Dry River Brewing arrives

it’s full steam ahead for Dry River Brewing, which now operates in Boyle Heights. Though there’s no taproom in place just get, permitting for the brewery is done, which means you’ll start seeing bottles around town very soon.

Komodo Venice gets into the Sunday football spirit

Fusion taco-maker Komodo is launching Sunday specials for their Venice location, which is kitted out with a trio of flatscreen TVs for prime NFL watching. There are avocado egg rolls, cheeseburger sliders, kimchi nachos, and buckets of beer on offer all day long.

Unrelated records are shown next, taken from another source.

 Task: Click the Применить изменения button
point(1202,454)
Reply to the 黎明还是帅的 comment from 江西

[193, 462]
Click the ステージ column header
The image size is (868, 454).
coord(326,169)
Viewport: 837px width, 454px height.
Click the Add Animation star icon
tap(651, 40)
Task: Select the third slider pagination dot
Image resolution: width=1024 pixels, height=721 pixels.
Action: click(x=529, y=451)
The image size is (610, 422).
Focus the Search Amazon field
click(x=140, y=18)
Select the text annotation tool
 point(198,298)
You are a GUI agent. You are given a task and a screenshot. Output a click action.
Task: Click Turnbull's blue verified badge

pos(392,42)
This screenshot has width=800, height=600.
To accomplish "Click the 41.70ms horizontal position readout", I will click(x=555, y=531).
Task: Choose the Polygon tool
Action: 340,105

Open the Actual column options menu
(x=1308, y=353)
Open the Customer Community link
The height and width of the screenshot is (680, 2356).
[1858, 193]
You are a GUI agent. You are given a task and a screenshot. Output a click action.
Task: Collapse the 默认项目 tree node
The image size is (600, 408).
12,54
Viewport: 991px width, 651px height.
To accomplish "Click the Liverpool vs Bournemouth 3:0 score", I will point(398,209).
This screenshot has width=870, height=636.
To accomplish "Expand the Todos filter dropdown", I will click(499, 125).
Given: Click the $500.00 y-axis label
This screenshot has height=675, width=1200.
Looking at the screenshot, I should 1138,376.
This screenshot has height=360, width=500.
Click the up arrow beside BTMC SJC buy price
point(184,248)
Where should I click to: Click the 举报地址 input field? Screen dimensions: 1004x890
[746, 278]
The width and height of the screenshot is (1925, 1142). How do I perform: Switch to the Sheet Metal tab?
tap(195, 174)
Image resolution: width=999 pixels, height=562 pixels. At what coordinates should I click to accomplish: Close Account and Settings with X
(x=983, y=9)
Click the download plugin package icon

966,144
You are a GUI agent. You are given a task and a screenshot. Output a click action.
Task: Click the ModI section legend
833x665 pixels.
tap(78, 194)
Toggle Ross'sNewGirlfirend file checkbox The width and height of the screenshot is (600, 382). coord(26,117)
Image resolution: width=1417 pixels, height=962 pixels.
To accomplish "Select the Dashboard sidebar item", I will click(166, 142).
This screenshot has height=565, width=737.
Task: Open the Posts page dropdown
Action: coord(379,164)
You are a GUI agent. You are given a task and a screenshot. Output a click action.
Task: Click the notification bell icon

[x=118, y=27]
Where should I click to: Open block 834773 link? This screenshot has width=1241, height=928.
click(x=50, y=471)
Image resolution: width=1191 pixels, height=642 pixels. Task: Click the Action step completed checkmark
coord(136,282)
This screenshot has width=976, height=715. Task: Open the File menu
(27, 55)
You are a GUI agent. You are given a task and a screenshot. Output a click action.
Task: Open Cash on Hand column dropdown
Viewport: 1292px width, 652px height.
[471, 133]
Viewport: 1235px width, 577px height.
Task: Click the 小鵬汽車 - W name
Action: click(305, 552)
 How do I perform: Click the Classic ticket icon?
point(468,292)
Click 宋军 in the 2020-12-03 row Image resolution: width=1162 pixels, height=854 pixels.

Of you can help the Special Olympics

Football not your thing? Grab tickets to Pier del Sol instead, the family-friendly games and brunch event at Pacific Park. This year they’re offering $150 VIP tickets for access to daytime dishes from the likes of Angelini Osteria, Connie & Ted’s, Providence, and more. Proceeds, of course, go to benefit the Special Olympics of Southern California.

Are tacos that aren't tacos the new tacos?

LA Mag thinks so, rounding up four great options for not-quite-tacos around the city, including the (mini) explosion of Guatemalan garnachas.

Roy Choi doesn't want you talking about Koreatown

Unless you're an expert, which you're probably not. In this post-directed-to-no-one, Papi Chulo goes off on publications he sees taking up the Koreatown mantle, but who aren't really doing the legwork to understand the larger community.